## EXERCISE INSTRUCTIONS
Rewrite the listing from its first line through the line holding "Action: [97, 32]", inclusive, as a Markdown table with the columns Nr and Line. Give each line its own row and omit blank lines.

(Location data for words and elements)
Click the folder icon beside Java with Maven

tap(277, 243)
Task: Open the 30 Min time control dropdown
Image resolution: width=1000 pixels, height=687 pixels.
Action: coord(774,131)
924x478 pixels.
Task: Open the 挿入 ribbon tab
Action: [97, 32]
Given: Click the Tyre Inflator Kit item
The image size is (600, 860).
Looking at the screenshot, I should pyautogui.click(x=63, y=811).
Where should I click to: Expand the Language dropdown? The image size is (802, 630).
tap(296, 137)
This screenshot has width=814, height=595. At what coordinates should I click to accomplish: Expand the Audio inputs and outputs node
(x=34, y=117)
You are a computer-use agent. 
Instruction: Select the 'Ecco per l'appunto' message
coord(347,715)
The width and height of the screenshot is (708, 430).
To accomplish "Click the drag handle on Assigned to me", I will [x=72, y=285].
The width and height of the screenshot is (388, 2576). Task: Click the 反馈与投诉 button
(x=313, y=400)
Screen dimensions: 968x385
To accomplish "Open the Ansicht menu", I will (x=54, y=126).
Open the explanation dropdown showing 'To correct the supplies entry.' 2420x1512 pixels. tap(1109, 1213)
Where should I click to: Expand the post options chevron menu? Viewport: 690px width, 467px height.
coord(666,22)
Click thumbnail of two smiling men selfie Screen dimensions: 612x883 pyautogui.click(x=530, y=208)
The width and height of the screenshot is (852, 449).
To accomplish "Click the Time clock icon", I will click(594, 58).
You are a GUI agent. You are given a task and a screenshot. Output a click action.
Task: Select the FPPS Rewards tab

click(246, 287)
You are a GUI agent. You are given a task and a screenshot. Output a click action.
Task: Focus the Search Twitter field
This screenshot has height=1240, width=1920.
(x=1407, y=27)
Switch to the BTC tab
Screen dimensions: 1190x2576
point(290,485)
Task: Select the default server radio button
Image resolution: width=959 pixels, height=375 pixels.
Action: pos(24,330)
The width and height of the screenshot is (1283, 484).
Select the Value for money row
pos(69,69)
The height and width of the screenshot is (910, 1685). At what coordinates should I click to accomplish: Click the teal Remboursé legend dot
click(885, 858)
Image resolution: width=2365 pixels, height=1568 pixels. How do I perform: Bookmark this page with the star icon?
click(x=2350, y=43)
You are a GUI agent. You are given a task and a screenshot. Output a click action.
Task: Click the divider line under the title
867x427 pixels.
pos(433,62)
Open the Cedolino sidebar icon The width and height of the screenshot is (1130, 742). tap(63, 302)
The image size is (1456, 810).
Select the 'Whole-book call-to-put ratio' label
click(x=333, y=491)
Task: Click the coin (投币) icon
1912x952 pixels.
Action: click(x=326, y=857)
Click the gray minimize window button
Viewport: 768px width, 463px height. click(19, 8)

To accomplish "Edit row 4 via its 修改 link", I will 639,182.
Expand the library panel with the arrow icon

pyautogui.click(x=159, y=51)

## THE RESULT
| Nr | Line |
|---|---|
| 1 | Click the folder icon beside Java with Maven |
| 2 | tap(277, 243) |
| 3 | Task: Open the 30 Min time control dropdown |
| 4 | Image resolution: width=1000 pixels, height=687 pixels. |
| 5 | Action: coord(774,131) |
| 6 | 924x478 pixels. |
| 7 | Task: Open the 挿入 ribbon tab |
| 8 | Action: [97, 32] |